WHAT NEEDS TO BE DONE
Please collect every line of the material below that contains the string "dimensions", copying each one in full.

-------

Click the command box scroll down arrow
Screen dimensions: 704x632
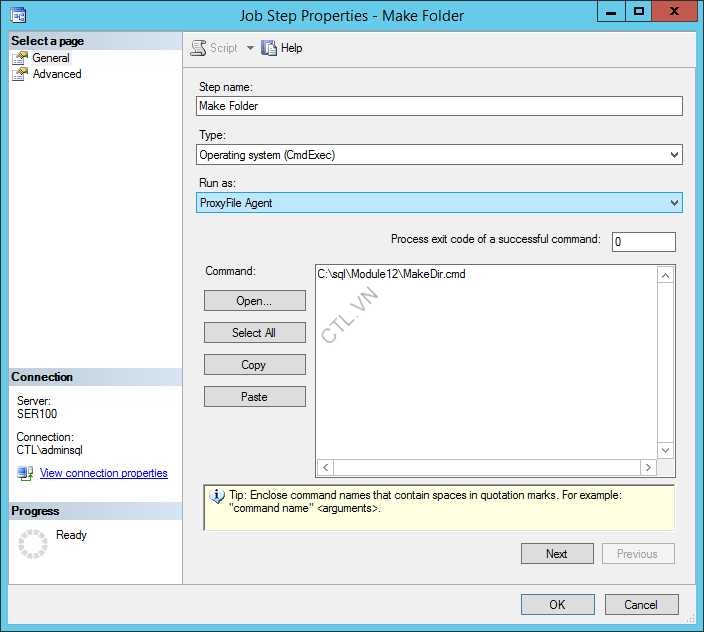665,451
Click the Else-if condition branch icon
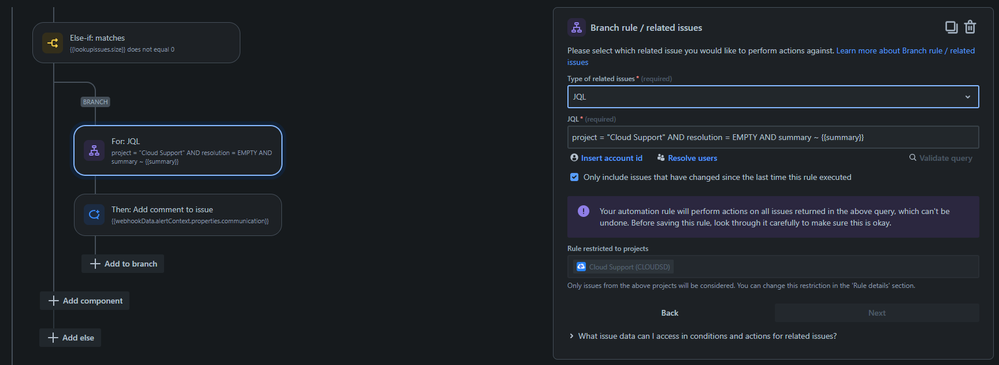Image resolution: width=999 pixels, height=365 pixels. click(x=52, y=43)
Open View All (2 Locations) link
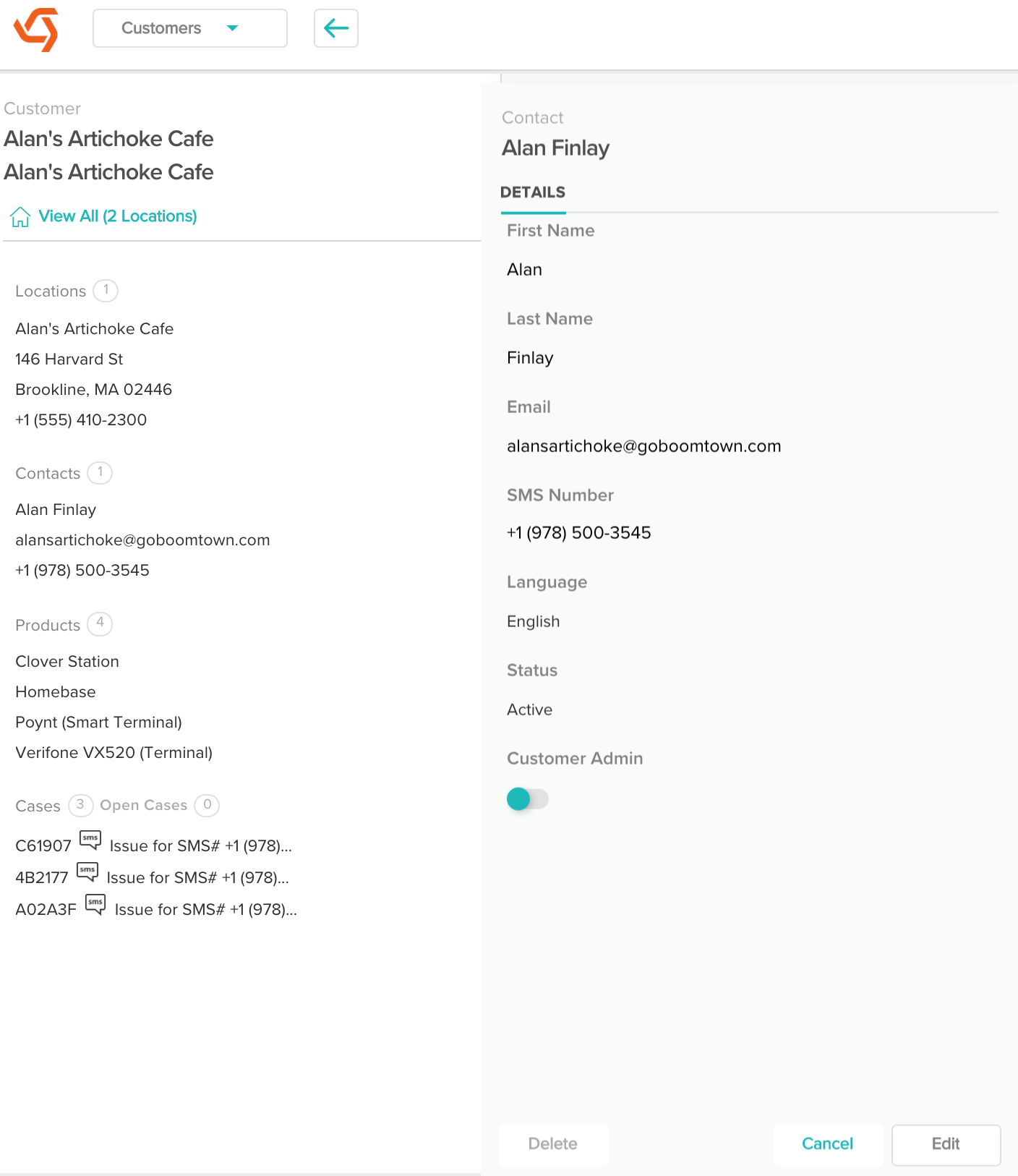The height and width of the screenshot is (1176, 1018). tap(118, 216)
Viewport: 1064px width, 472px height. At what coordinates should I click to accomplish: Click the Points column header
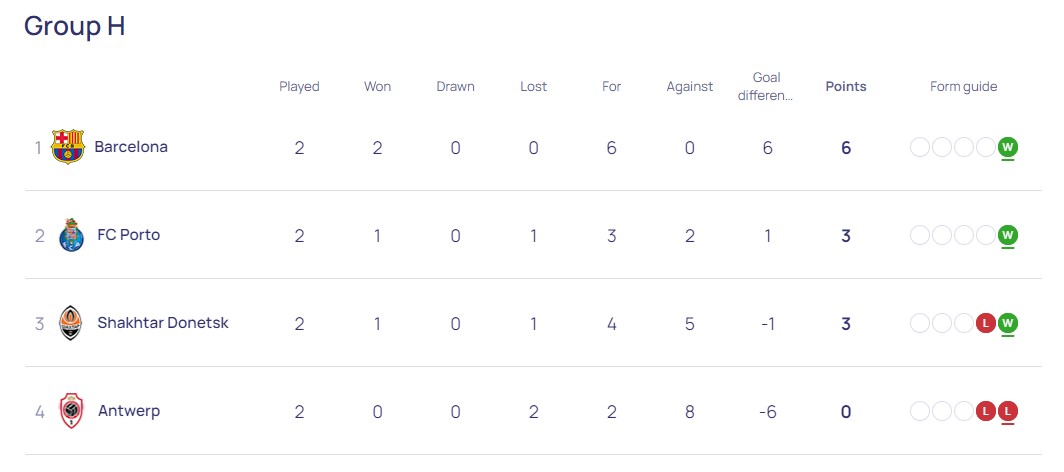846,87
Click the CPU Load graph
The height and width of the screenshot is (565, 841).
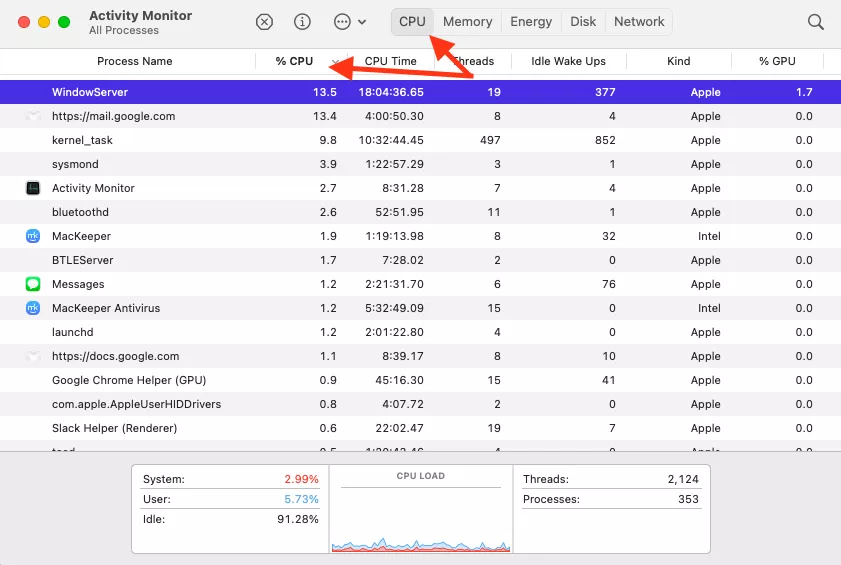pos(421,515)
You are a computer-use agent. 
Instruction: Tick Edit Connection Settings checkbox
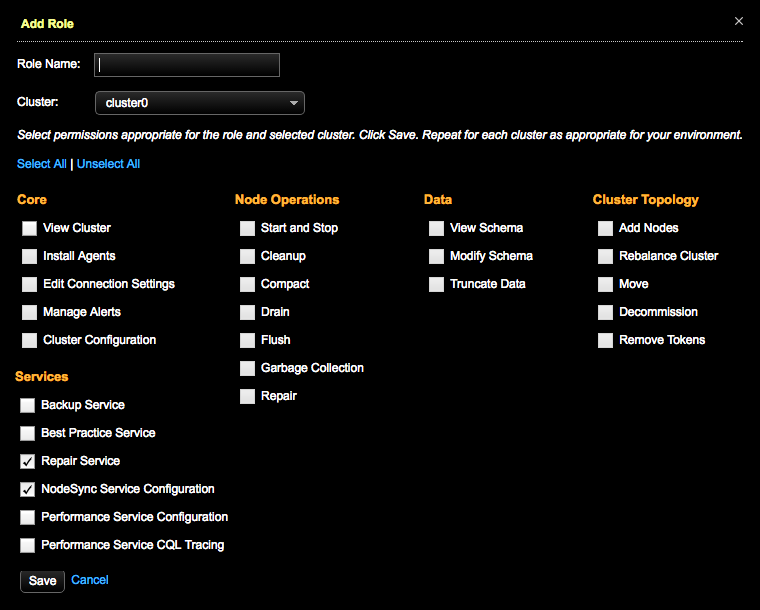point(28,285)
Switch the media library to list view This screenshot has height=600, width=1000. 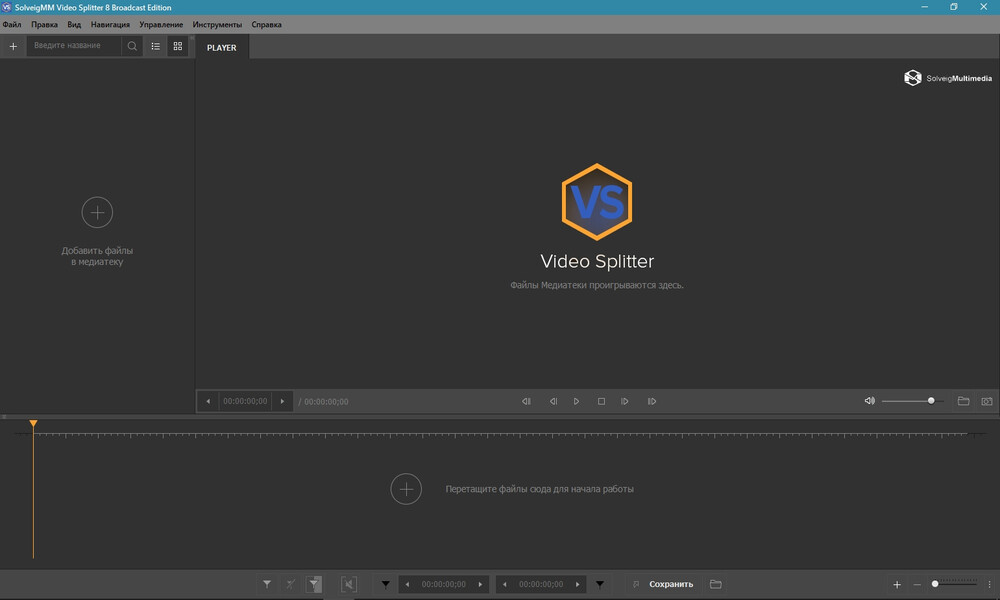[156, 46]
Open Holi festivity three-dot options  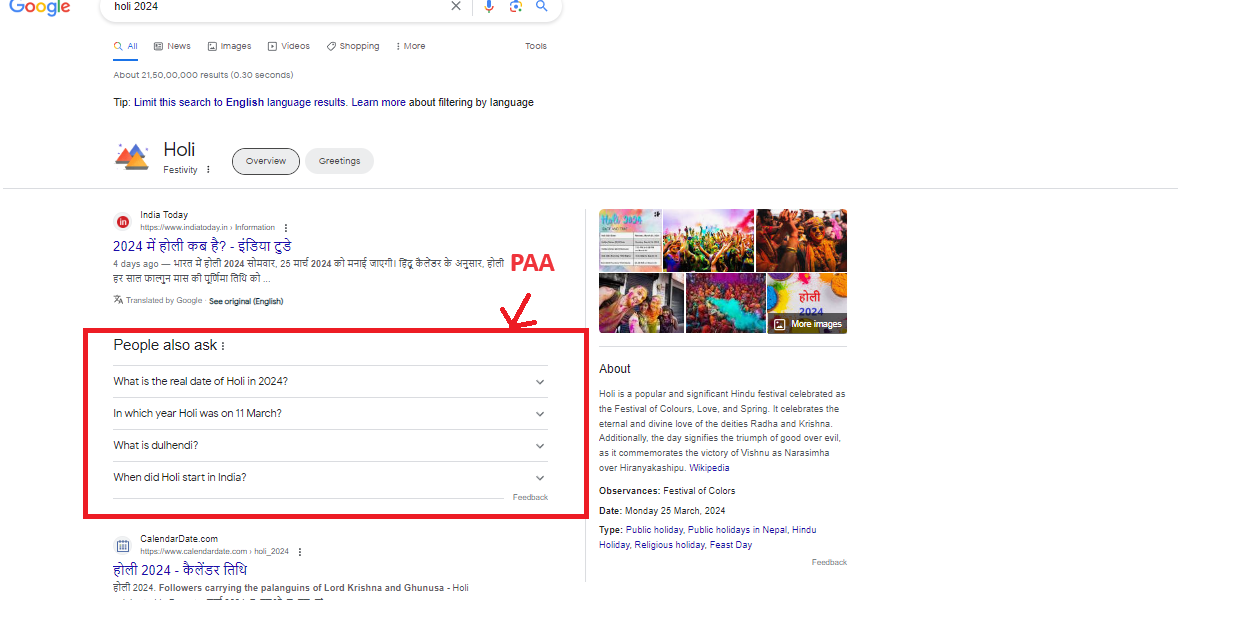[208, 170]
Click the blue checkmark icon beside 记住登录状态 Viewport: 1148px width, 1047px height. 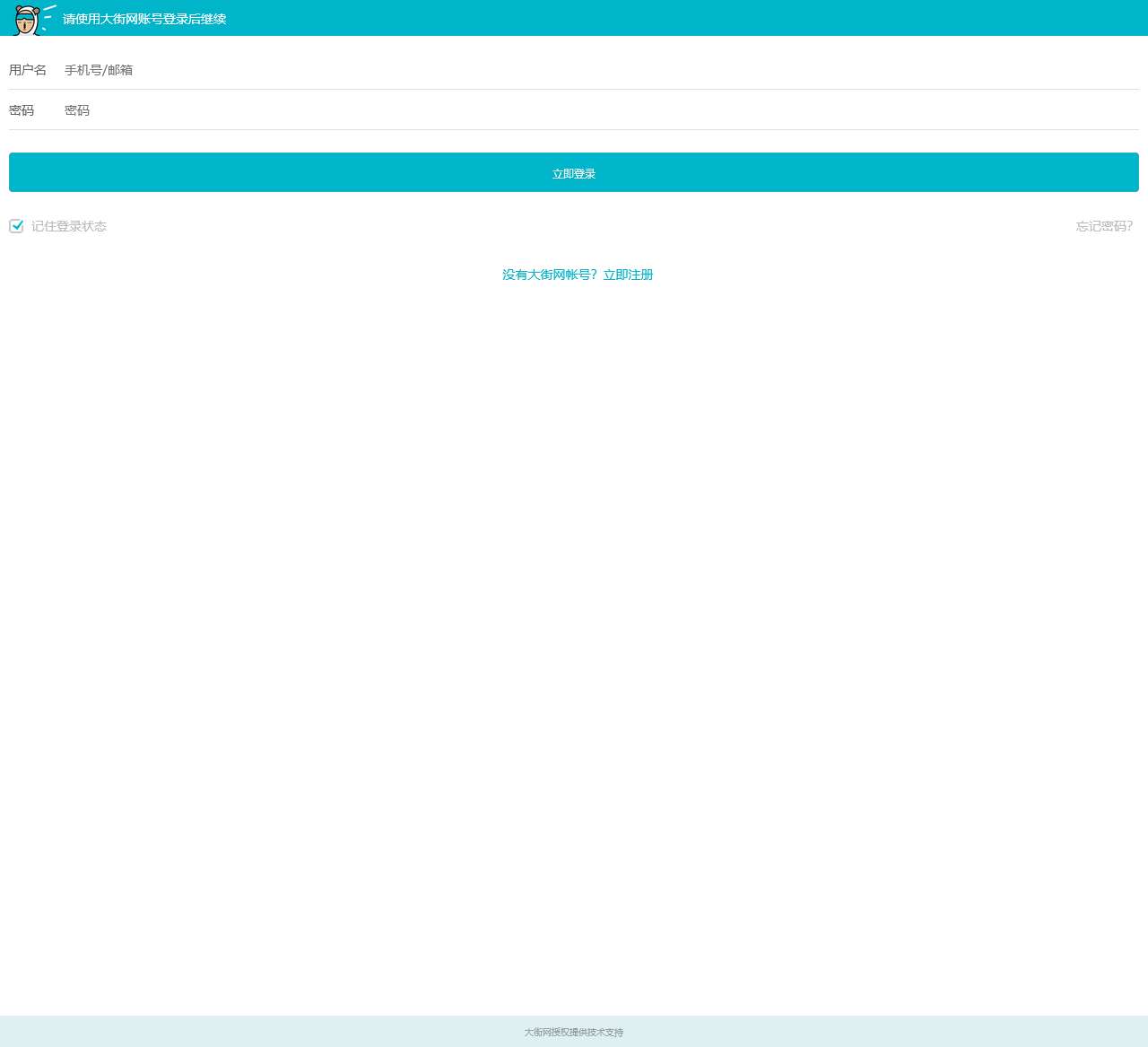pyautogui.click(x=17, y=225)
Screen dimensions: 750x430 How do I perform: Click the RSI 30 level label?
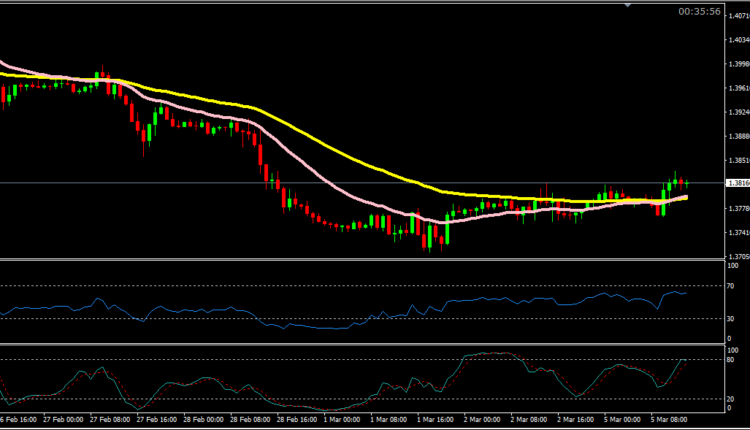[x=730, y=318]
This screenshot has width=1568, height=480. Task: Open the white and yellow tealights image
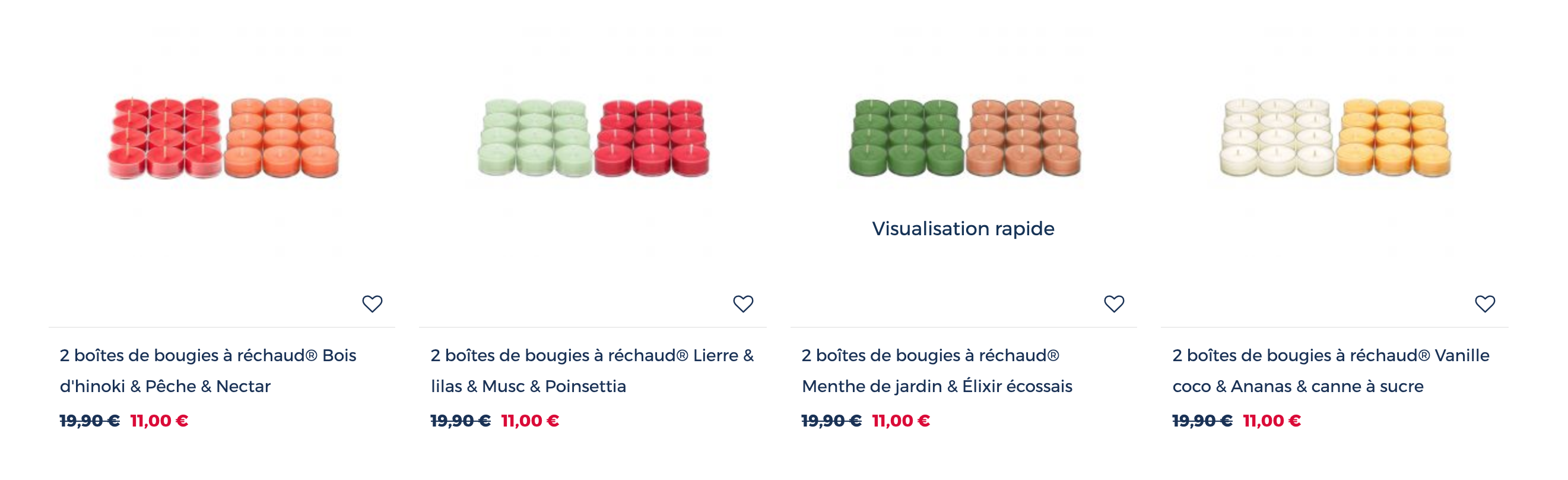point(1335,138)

-------

RESULT OF THE EXERCISE
Screen dimensions: 704x632
Screen dimensions: 750x430 How do I perform: Click the RSI 30 level label?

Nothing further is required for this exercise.